In answer to our inquiries our landlord told us that the city over the river had been built by one man, who was a visionary, and who had a great deal more money than common sense. “It’s not as big a town as you would think, sirs,” he said, “because the general mistiness of things in this valley makes them look larger than they are. Those hills, for instance, when you get to them are not as high as they look to be from here. But the town is big enough, and a good deal too big; for it ruined its builder and owner, who when he came to die had not money enough left to put up a decent tombstone at the head of his grave. He had a queer idea that he would like to have his town all finished before anybody lived in it, and so he kept on working and spending money year after year and year after year until the city was done and he had not a cent left.
“During all the time that the place was building hundreds of people came from time to time to buy houses, or to hire them, but he would not listen to anything of the kind. No one must live in the town until it was all done. Even his workmen were obliged to go away at night to lodge. It is a town, sirs, I am told, in which nobody has slept for even a night. There are streets there, and places of business, and chu
rches, and public halls, and everything that a town full of inhabitants could need; but it is all empty and deserted, and has been so as far back as I can remember, and I came to this region when I was a little boy.”
“And is there no one to guard the place?” we asked; “no one to protect it from wandering vagrants who might choose to take possession of the buildings?”
“There are not many vagrants in this part of the country,” he said, “and if there were they would not go over to that city. It is haunted.”
“By what?” we asked.
“Well, sirs, I can scarcely tell you; queer beings that are not flesh and blood, and that is all I know about it. A good many people living hereabouts have visited that place once in their lives, but I know of no one who has gone there a second time.”

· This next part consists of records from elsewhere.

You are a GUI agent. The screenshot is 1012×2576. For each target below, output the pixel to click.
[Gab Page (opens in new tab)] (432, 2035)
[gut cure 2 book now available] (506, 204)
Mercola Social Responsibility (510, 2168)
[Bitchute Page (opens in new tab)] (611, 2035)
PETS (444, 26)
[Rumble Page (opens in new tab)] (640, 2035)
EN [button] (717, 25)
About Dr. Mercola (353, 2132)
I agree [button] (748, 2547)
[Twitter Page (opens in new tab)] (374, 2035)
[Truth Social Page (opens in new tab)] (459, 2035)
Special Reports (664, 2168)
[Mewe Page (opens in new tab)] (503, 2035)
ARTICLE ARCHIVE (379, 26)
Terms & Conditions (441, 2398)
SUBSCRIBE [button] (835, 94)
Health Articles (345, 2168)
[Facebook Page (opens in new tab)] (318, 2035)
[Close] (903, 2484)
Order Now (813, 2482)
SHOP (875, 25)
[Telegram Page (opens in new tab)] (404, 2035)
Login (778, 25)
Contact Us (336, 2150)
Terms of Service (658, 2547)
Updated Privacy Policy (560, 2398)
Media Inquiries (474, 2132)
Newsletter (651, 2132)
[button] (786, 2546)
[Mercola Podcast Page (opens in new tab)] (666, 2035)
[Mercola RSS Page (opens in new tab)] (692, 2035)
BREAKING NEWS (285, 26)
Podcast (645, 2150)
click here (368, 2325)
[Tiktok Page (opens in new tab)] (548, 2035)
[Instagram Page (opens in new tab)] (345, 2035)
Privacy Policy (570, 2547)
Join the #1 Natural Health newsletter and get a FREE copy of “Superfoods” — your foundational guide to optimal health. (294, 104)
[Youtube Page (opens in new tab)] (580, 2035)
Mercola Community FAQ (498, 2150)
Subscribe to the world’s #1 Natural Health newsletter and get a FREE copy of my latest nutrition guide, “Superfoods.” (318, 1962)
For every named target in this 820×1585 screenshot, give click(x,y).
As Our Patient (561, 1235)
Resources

“And travelers,” I said, “are they not excited by curiosity to explore that strange uninhabited city?”
“Oh yes,” our host replied; “almost all visitors to the valley go over to that queer city—generally in small parties, for it is not a place in which one wishes to walk about alone. Sometimes they see things and sometimes they don’t. But I never knew any man or woman to show a fancy for living there, although it is a very good town.”
This was said at supper-time, and, as it was the period of full moon, Bentley and I decided that we would visit the haunted city that evening. Our host endeavored to dissuade us, saying that no one ever went over there at night; but as we were not to be deterred he told us where we would find his small boat tied to a stake on the river-bank.
We soon crossed the river, and landed at a broad but low stone pier, at the land end of which a line of tall grasses waved in the gentle night wind as if they were sentinels warning us from entering the silent city. We pushed through these, and walked up a street, fairly wide and so well paved that we noticed none of the weeds and other growths which generally denote desertion or little use.